Rabu, 18 Desember 2013

Hati Atua Materi?


Hati Atau Materi?
(Setiap Kesulitan Pasti Ada Kemudahan)

Sore itu, iringan rintikan hujan menemani kesunyian sebuah ruangan yang redup karena awan hitam yang enggan berpindah, seakan ingin menjadi saksi sebuah peristiwa besar. Di sisi lain kecerian menghinggapi wajah mahasiswa  yang beberap bulan lagi diwisuda dan meraih gelar Ahli Muda dari sebuah Kampus Pendidikan.
Sekitar pukul setengah empat dosen yang ditunggu datang juga dengan wajah semangat penuh senyum. Dengan salam diikuti dengan sebuah materi ringan dan tanya jawab menemani sore itu. Saat itu juga data kehadiran mahasiswa ikut berputar dengan goresan pena sebagai tanda bukti hadir mahasiswa dan berhenti di tangan si dosen yang penuh keceriaan.
Setelah pembelajaran berjalan sekitar empat puluh menit si dosen menutup dengan ucapan permintaan maaf atas kesalahan selama proses pembelajaran bersama dan si dosen juga tidak lupa untuk mengecek data hadir.

## Tugas yang Dikerjakan
[A] Dalam cerita kuliah sore hari di atas, kutip setiap keterangan yang menyebut waktu atau lamanya sesuatu, dalam urutan kemunculannya dan persis seperti ditulis.
[B] Tuliskan kembali tanpa perubahan bagian cerita kuliah sore hari yang dibuka dengan kata-kata berisi "Sore itu, iringan" dan ditutup dengan "mengecek data hadir.".
Materi berikut tidak berkaitan dengan cerita di atas.

## Data Masukan
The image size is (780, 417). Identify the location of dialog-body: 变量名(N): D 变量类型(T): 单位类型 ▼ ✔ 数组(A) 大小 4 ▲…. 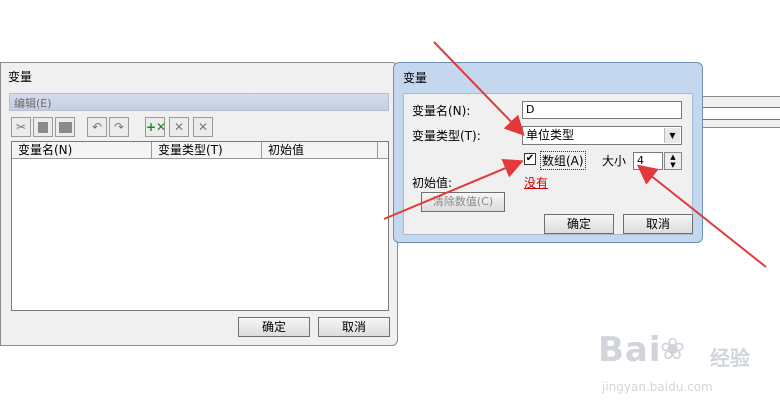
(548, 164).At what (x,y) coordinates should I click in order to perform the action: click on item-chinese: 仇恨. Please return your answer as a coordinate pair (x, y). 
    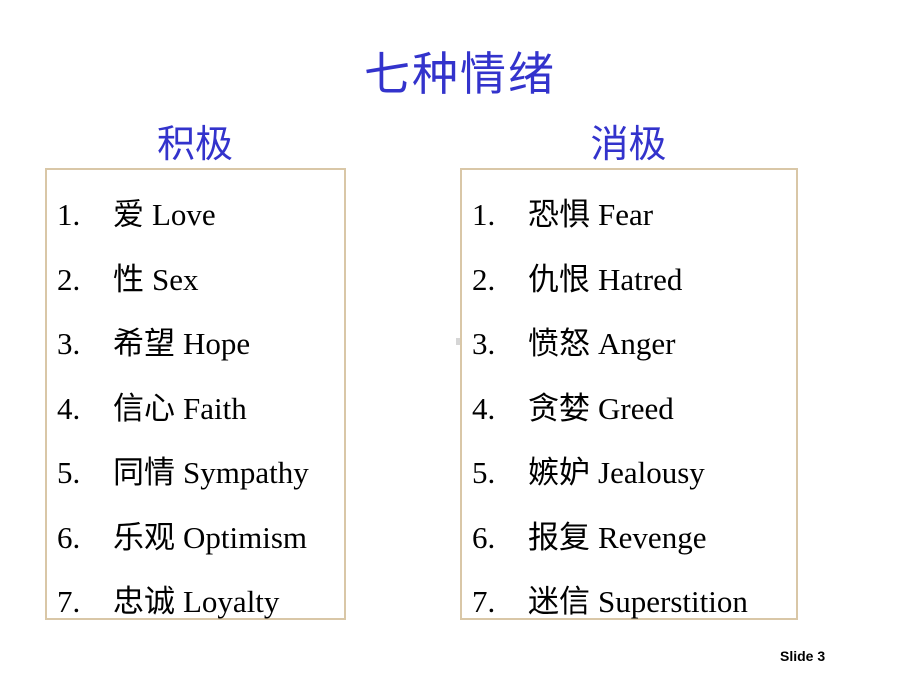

## Jawaban per Nomor
[A]
Sore itu
beberap bulan lagi
Sekitar pukul setengah empat
sore itu
Saat itu juga
sekitar empat puluh menit

[B]
Sore itu, iringan rintikan hujan menemani kesunyian sebuah ruangan yang redup karena awan hitam yang enggan berpindah, seakan ingin menjadi saksi sebuah peristiwa besar. Di sisi lain kecerian menghinggapi wajah mahasiswa  yang beberap bulan lagi diwisuda dan meraih gelar Ahli Muda dari sebuah Kampus Pendidikan.
Sekitar pukul setengah empat dosen yang ditunggu datang juga dengan wajah semangat penuh senyum. Dengan salam diikuti dengan sebuah materi ringan dan tanya jawab menemani sore itu. Saat itu juga data kehadiran mahasiswa ikut berputar dengan goresan pena sebagai tanda bukti hadir mahasiswa dan berhenti di tangan si dosen yang penuh keceriaan.
Setelah pembelajaran berjalan sekitar empat puluh menit si dosen menutup dengan ucapan permintaan maaf atas kesalahan selama proses pembelajaran bersama dan si dosen juga tidak lupa untuk mengecek data hadir.